# Setting Up the Python Path

This snippet appends the root directory to ensure that the corresponding Python module can be imported and accessed in the current session.

The following code adds the root directory to Python's module search path to enable importing other modules or packages within the project.



In [None]:
import os
import sys

# Get the current working directory
current_dir = os.getcwd()

# Get the parent directory of the current directory
root_dir = os.path.abspath(os.path.join(current_dir, os.pardir))
src_dir = os.path.join(root_dir, 'src')

if root_dir not in sys.path:
    sys.path.append(root_dir)

if src_dir not in sys.path:
    sys.path.append(src_dir)

# Installation of Dependencies

run `pip install -r requirements.txt`

The command pip install -r requirements.txt installs all the necessary Python packages listed in the requirements.txt file, which defines the dependencies needed for the project to function correctly.

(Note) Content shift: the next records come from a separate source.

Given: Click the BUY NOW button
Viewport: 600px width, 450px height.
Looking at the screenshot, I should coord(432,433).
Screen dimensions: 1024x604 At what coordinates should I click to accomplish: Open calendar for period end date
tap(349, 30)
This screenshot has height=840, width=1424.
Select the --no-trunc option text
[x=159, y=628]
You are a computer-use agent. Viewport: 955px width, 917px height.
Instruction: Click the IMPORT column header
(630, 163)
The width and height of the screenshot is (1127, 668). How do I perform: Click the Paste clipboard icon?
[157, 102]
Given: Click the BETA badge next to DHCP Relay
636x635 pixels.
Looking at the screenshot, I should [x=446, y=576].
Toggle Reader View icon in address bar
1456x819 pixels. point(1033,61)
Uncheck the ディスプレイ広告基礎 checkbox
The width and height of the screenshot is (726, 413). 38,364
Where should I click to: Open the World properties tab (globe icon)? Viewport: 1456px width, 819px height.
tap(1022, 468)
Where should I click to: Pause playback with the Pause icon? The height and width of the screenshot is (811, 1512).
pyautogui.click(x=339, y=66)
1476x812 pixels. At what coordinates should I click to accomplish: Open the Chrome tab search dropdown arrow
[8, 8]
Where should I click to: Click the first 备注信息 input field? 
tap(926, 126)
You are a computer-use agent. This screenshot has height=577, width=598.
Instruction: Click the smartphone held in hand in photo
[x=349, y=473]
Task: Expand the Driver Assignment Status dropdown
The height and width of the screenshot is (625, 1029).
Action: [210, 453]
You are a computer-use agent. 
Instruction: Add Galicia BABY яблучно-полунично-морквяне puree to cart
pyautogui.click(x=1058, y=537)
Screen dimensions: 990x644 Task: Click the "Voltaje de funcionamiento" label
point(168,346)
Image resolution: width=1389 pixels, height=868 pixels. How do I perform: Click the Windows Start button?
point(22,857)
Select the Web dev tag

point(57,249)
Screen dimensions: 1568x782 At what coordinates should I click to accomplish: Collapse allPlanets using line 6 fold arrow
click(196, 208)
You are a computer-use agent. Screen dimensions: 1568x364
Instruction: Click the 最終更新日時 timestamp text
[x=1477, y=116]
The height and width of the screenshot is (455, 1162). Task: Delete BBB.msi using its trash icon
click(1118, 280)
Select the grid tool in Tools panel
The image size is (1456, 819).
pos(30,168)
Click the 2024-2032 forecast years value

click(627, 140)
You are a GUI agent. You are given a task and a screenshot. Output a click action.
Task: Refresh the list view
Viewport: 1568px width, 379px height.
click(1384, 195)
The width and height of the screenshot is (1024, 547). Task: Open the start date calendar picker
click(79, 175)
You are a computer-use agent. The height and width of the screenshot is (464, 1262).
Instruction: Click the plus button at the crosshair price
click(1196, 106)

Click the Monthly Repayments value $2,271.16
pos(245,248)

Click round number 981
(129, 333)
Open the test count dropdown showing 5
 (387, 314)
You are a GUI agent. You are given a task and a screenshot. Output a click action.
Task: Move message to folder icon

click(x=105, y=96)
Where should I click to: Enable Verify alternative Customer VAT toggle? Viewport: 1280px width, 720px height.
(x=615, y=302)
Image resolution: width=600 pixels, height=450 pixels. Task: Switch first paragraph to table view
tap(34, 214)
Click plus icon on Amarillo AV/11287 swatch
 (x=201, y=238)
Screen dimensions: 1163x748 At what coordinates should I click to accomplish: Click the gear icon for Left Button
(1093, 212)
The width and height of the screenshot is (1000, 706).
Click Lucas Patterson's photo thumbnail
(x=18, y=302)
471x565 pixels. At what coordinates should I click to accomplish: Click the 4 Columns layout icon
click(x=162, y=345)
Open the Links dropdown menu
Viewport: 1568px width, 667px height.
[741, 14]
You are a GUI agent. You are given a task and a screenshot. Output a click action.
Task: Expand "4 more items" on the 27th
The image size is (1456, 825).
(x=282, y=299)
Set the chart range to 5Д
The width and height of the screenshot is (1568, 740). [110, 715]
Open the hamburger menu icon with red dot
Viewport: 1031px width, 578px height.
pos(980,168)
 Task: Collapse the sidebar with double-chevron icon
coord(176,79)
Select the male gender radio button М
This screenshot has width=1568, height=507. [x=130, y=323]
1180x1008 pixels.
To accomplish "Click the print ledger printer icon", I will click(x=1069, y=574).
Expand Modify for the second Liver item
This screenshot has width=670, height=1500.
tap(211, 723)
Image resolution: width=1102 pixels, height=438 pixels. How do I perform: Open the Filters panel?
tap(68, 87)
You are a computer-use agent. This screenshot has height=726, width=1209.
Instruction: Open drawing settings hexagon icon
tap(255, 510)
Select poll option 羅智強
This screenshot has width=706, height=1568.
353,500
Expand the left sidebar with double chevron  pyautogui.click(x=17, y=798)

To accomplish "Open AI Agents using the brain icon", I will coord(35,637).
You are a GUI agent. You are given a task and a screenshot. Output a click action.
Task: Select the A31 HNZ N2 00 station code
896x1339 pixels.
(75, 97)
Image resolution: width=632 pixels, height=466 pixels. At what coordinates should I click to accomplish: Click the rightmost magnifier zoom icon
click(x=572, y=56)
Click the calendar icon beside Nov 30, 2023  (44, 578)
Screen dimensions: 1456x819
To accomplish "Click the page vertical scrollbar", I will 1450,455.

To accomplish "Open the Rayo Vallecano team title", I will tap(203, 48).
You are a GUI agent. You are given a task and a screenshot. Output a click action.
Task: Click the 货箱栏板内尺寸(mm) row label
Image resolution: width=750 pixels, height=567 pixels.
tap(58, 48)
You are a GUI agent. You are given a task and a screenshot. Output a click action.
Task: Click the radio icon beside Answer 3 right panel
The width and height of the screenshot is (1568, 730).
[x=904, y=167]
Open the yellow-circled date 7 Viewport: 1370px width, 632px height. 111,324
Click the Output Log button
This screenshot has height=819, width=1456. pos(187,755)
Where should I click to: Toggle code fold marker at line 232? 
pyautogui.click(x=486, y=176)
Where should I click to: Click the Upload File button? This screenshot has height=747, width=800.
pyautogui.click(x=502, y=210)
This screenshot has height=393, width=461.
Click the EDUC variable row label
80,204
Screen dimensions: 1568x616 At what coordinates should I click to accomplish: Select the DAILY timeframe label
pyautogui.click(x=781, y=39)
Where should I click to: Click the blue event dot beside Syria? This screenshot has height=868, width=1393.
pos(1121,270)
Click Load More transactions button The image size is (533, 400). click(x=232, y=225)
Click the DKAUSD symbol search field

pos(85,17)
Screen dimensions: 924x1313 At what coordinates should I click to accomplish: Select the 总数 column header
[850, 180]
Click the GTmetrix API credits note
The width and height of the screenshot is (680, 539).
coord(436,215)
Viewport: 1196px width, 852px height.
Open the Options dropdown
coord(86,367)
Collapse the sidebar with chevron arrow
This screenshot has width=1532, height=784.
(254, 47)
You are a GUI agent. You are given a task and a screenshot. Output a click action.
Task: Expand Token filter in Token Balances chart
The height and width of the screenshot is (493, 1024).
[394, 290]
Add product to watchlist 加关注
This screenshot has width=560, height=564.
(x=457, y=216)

# Importing Modules from the Rapyton Package

In this section, we import essential modules from the `src.rapython` package. This allows us to access various functionalities for evaluation, semi-supervised learning, supervised learning, and unsupervised learning.

- `evaluation`: Contains functions and classes for performance evaluation.
- `semi`: Implements semi-supervised rank aggregation algorithms.
- `supervised`: Includes supervised rank aggregation algorithms.
- `unsupervised`: Provides unsupervised rank aggregation algorithms.


In [None]:
import glob

from src.rapython.evaluation import *
from src.rapython.semi import *
from src.rapython.supervised import *
from src.rapython.unsupervised import *

 # Running Unsupervised RA Methods

The following code sets the path to the dataset file and the output file directory required for the unsupervised approach

In [2]:
input_file_path = '..\\test\\full_lists\\data\\simulation_test.csv'
output_base_path = '..\\test\\full_lists\\results'

This code snippet sequentially calls various functions related to the evaluation of ranking methods, processing each one while printing status messages to the console. For each function, it constructs the output file path based on the specified `output_base_path` and the name of the function being called, then executes the function with the `input_file_path` and the constructed output path. After each function call, a message indicating its completion is printed. Finally, a summary message confirms that all functions have been processed successfully.


In [None]:


print("Starting to process all functions...\n")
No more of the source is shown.